WHAT YOU ARE ASKED TO DO:
Replace "sidebar" with "side panel" in the lines from the one containing "You are a GUI" through the one containing "pos(33,217)", and give those lines back with nothing else changed.

AVAILABLE DATA:
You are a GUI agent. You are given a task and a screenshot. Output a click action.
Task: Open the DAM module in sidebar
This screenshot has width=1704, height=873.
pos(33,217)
--
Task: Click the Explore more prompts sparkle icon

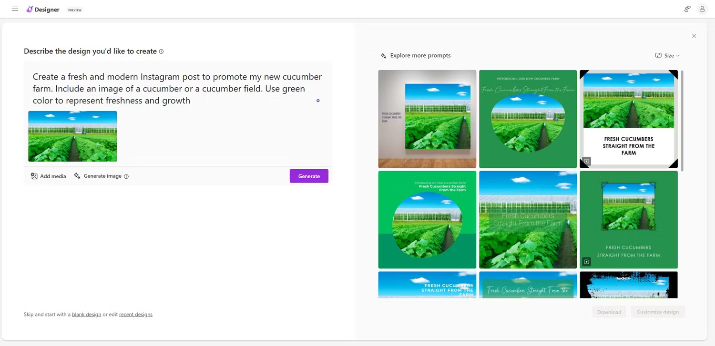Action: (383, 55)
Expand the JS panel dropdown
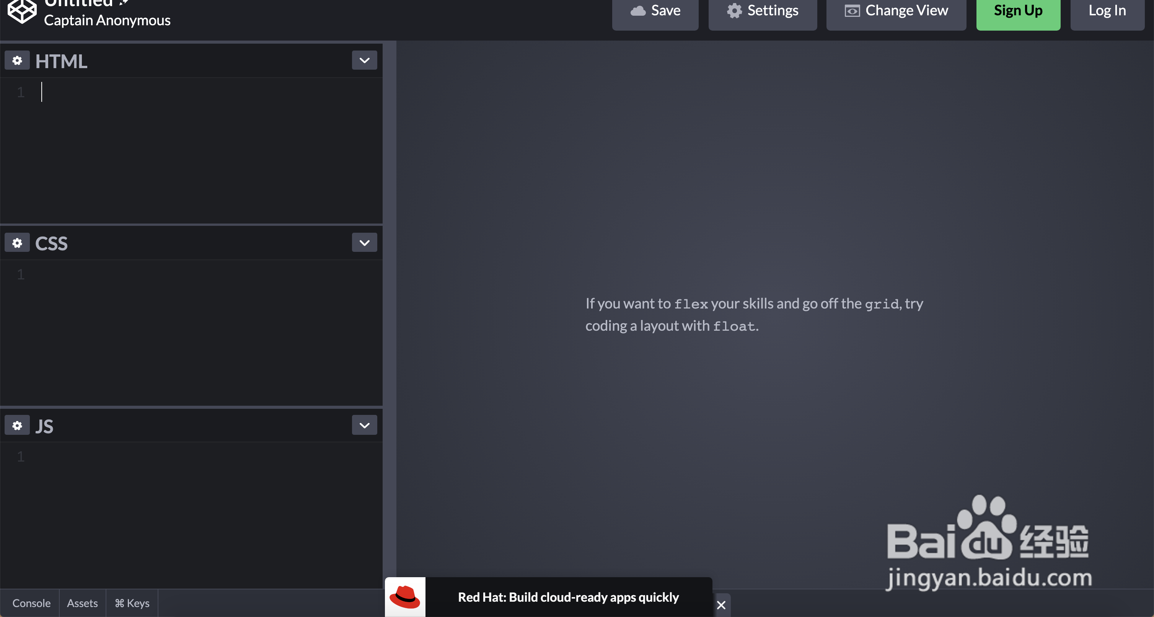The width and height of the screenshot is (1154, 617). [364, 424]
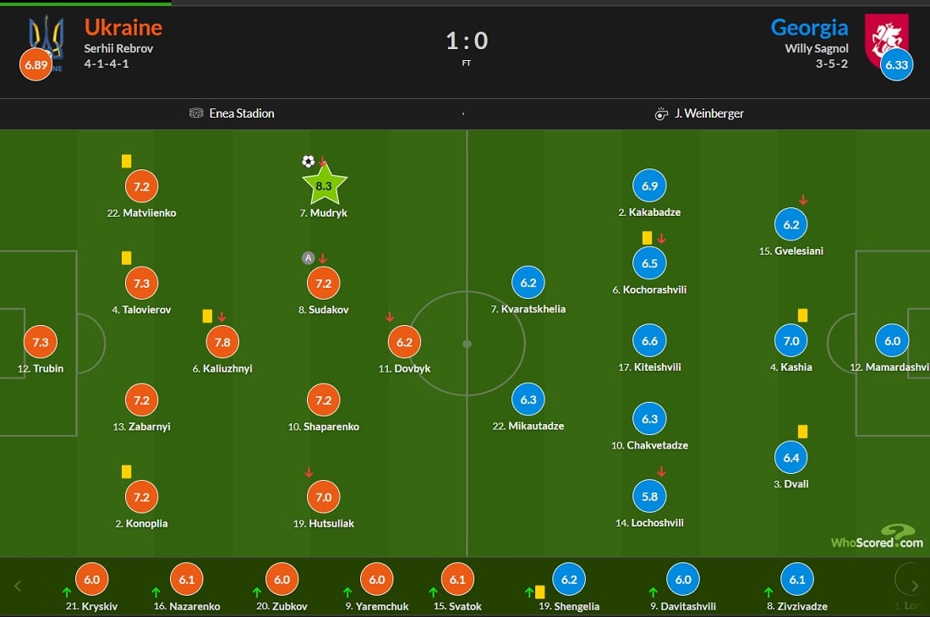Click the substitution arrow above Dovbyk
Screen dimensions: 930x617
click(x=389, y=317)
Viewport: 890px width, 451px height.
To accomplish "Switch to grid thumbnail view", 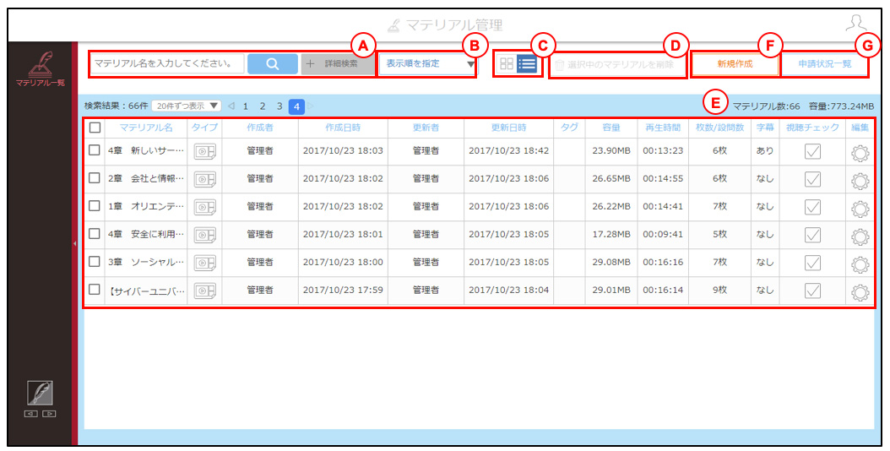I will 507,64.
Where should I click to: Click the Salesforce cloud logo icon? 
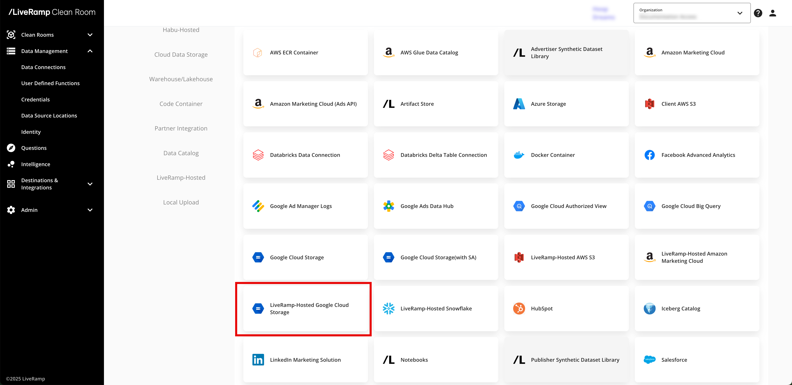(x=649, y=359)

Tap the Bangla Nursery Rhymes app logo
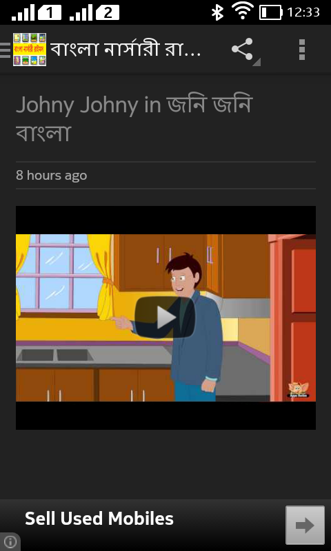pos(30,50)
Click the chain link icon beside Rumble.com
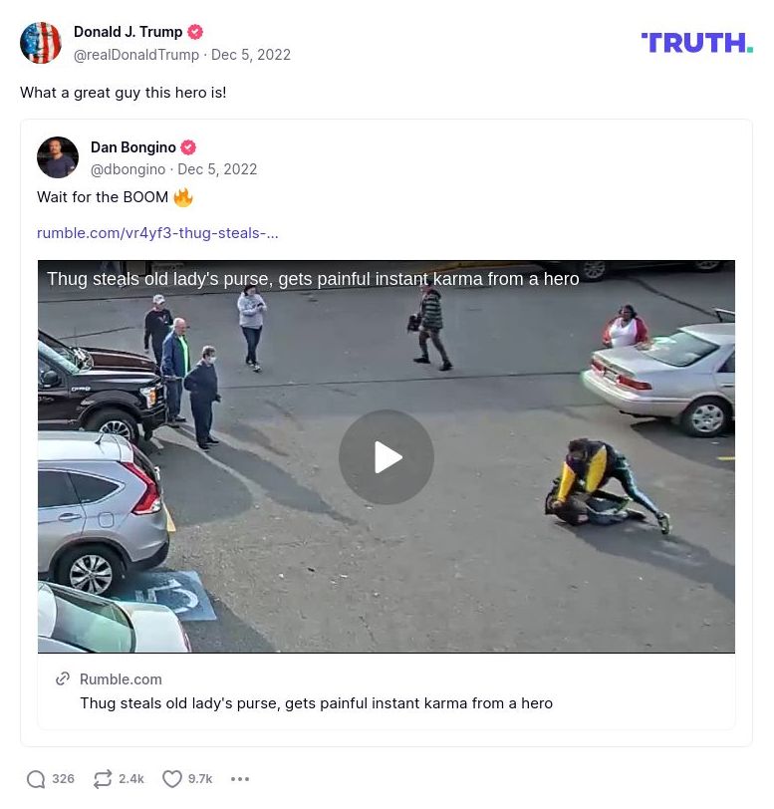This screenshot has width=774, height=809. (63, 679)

OUTPUT FOR THIS TASK:
You are a GUI agent. You are given a task and a screenshot. Output a click action.
Task: Open the DAM module in side panel
This screenshot has width=1704, height=873.
pos(33,217)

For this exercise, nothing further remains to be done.